Au cœur du cœur d’un autre pays Etel Adnan s’en est allée. Son âme immense, colorée et éclatée s’est probablement répandue dans ce soleil qui traversé ses exils prolongés et multiples au centre de plusieurs décennies de création.
Etel Adnan a tiré sa révérence après une carrière infatigable et prolifique, une obsession de capter le monde au plus juste de son intensité avec son seul et unique tracé. Peintre, essayiste, poète, calligraphe, artiste, Etel Adnan embrasse désormais depuis le ciel le Mont Tamalpais, son paysage talisman, sa Sainte-Victoire, paysage éternel, universel et fidèle. Le symbole d’une vie à déjouer les langues et les nations ; reflet d’un amour pour le monde, la nature et la création, les choses telles qu’elles sont.

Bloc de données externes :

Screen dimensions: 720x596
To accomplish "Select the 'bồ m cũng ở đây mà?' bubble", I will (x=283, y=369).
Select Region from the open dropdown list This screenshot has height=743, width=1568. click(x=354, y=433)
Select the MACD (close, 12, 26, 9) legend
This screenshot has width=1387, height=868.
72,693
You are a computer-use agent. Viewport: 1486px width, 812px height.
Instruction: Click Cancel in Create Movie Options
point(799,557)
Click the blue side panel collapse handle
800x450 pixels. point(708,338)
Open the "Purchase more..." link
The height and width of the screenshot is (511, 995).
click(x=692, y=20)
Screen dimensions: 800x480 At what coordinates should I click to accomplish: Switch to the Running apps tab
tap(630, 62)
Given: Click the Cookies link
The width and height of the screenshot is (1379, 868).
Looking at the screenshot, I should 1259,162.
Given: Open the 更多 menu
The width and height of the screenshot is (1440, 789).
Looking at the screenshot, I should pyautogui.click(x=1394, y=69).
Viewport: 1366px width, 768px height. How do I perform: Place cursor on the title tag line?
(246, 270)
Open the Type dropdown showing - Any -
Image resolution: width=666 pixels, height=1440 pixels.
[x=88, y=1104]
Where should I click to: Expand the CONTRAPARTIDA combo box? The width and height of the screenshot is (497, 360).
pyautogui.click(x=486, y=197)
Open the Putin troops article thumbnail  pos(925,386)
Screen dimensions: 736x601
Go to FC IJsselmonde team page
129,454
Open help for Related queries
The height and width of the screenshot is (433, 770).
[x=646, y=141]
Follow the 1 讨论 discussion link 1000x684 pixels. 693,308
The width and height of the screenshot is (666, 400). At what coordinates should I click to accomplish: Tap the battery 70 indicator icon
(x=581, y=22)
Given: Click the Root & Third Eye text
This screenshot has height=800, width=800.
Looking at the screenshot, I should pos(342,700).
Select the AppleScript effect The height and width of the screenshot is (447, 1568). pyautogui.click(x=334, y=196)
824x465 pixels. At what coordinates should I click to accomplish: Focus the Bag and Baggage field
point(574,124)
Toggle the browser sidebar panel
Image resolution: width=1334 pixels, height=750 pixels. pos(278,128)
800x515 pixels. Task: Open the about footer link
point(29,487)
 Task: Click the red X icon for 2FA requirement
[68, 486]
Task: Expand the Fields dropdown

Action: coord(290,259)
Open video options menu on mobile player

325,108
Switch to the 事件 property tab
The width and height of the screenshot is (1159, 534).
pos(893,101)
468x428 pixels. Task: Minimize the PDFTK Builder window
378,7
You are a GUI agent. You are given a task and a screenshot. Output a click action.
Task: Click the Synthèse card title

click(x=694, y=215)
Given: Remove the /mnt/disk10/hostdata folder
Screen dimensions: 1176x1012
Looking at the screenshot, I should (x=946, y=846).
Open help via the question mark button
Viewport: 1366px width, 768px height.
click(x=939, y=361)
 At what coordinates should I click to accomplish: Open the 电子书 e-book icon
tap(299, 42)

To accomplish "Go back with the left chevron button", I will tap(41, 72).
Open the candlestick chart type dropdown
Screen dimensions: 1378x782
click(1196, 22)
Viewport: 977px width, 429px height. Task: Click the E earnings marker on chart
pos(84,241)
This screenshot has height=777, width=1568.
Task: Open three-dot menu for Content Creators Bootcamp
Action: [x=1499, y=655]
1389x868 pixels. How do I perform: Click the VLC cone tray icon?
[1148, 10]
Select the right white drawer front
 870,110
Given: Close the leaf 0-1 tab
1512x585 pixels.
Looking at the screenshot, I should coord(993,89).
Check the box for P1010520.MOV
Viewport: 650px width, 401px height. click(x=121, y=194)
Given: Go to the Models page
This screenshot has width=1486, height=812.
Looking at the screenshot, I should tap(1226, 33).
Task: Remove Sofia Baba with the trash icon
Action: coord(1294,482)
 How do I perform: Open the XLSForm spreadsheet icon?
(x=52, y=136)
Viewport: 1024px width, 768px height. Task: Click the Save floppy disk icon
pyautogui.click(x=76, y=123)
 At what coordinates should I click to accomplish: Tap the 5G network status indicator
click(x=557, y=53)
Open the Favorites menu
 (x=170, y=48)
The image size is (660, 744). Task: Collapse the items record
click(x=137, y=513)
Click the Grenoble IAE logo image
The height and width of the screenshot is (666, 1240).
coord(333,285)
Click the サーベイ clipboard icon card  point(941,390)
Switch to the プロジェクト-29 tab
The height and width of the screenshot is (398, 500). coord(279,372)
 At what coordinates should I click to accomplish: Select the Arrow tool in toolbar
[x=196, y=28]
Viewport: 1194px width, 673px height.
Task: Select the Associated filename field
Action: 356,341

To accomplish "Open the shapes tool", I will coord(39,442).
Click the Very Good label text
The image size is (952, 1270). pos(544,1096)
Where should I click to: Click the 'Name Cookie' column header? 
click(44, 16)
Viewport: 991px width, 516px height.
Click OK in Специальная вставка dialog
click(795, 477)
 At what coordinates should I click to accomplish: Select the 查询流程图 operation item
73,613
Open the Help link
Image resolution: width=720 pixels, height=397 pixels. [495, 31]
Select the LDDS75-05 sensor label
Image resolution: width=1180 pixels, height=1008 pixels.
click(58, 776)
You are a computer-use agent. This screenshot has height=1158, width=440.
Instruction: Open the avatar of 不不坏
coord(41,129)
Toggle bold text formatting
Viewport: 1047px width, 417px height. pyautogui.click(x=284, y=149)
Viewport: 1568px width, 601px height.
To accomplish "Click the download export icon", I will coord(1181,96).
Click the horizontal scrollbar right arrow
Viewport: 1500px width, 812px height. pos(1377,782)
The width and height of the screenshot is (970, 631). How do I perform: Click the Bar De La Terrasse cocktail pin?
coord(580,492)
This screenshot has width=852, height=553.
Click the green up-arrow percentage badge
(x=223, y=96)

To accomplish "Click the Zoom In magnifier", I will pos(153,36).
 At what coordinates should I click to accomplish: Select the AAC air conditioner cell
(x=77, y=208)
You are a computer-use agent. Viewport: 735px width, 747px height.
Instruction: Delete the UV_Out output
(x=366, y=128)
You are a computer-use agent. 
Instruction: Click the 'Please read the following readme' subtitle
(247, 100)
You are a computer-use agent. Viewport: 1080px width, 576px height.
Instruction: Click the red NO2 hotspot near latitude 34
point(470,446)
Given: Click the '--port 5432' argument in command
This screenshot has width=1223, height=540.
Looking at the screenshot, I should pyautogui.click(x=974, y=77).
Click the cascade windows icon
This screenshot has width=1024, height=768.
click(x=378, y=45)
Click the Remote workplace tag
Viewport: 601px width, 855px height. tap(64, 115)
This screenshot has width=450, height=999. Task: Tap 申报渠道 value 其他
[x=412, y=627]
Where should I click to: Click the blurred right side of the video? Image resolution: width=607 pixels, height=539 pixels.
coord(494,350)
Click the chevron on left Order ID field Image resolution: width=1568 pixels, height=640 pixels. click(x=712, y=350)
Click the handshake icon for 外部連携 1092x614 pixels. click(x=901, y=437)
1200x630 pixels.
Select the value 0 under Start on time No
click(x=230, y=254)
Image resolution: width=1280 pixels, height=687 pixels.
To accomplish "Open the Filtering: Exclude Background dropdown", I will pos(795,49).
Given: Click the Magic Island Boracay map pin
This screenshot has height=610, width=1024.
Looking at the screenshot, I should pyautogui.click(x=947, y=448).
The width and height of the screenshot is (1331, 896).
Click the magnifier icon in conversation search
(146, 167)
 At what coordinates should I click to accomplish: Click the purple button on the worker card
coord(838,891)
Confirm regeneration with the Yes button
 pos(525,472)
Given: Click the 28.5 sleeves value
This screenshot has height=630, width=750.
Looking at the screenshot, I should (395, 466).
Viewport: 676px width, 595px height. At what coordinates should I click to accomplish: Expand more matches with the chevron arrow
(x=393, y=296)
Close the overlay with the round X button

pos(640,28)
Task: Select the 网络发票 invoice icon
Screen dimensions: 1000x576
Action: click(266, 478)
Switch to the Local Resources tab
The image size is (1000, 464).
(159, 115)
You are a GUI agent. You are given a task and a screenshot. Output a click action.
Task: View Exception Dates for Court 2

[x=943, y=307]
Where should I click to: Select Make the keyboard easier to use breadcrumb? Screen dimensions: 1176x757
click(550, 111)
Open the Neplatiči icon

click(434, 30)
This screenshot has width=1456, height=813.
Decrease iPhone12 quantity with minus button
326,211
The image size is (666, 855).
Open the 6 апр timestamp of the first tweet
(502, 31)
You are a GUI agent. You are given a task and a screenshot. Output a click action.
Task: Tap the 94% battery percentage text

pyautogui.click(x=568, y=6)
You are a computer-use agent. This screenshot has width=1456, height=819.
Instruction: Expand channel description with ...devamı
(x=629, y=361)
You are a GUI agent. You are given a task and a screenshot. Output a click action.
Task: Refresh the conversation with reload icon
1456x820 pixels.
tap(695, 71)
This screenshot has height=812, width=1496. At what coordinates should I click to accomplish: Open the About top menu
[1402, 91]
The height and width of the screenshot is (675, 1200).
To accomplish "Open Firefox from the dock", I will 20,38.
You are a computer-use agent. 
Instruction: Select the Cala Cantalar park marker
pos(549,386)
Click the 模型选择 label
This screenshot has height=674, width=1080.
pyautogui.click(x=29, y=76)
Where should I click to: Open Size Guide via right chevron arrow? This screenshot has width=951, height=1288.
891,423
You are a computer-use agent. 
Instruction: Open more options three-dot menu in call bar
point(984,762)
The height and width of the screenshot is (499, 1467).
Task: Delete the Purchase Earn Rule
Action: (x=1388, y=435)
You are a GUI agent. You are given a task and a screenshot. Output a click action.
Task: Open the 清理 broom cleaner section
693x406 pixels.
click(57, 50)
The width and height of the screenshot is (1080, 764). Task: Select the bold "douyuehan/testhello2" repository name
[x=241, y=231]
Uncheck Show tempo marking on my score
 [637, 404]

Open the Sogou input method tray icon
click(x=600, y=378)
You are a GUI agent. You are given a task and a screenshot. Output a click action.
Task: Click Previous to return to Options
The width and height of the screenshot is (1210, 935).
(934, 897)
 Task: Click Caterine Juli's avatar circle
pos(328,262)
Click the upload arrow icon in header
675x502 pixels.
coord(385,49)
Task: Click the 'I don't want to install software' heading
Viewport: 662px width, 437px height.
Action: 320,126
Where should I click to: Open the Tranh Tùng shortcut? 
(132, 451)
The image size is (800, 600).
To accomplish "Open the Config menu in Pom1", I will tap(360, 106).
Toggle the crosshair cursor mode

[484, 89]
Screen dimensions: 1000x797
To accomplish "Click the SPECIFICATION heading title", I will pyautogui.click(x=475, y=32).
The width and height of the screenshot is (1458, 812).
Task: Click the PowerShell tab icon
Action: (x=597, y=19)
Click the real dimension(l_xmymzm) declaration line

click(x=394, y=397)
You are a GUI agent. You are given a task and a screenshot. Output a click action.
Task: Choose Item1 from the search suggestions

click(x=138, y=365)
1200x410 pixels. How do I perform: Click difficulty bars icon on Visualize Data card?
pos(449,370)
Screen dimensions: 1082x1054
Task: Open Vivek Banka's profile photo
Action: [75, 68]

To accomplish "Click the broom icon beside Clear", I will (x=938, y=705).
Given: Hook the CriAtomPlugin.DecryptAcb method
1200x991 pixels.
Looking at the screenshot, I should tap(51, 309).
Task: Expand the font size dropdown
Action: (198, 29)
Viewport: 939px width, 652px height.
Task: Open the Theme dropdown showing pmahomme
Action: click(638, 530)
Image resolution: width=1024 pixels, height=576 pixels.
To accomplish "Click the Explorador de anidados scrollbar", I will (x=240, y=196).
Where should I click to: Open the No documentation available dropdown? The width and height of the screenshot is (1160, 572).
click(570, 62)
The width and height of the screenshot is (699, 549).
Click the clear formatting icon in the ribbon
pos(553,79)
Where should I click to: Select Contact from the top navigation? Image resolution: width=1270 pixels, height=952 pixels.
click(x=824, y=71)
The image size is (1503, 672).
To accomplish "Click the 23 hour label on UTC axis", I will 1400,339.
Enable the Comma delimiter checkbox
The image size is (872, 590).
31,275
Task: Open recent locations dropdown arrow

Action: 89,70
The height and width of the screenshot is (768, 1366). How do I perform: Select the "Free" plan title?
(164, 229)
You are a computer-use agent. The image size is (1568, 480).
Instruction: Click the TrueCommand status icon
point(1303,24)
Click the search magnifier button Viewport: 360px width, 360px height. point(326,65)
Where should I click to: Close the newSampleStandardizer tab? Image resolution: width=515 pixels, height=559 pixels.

J’ai appris d’Etel Adnan le vertige de l’abstraction pour parler d’un présent épidermique incontrôlable, pour parler du temps qui passe. Qu’il n’y a pas que les couleurs et les mots mais surtout tout ce que la ligne permet de faire entre les deux. J’ai compris que le choix des mots n’a pas de langue et que les événements eux-mêmes forment un langage qui ponctue une vie. D’Etel Adnan je garde l’importance de ne jamais renoncer à la poésie du quotidien, que rien ne sert de combattre la mélancolie quand elle n’est qu’une autre nuance d’un éventail de couleurs infini.
J’ai appris d’Etel Adnan l’amour du Liban et son renoncement. Une montagne aride, escarpée d’une tentatrice beauté étouffée dans 1000 soleils couchés. J’ai compris le feu de la vie et à vivre très fort sans jamais oublier. L’Histoire n’a de plus grand spectateur que le quotidien. Pour briller, le soleil doit continuer de brûler que ce soit dans le ciel de Beyrouth ou de Californie. Pour conjurer la débâcle, Etel Adnan l’a transformée en une autre possibilité de la beauté. Les détours tortueux ne sont autres que des chemins de poésie à dessiner.
Alors qu’Etel Adnan a rejoint la lumière - le plus constant de ses territoires - il suffit de lever les yeux pour sentir l’entendue de ses enseignements. Elle nous a donné à voir son amour pour le monde et à alléger le poids des souvenirs. Être en vie c’est déjà un poème qui s’écrit dans des mots qui n’ont même pas été pensés. Vivre c’est conjuguer tout ce que nous sommes, ce que nous avons vécu et superposer tous les paysages d’une vie. La création n’aura pas de fin tant que les couchers de soleil continueront d’embraser le Mont Tamalpais.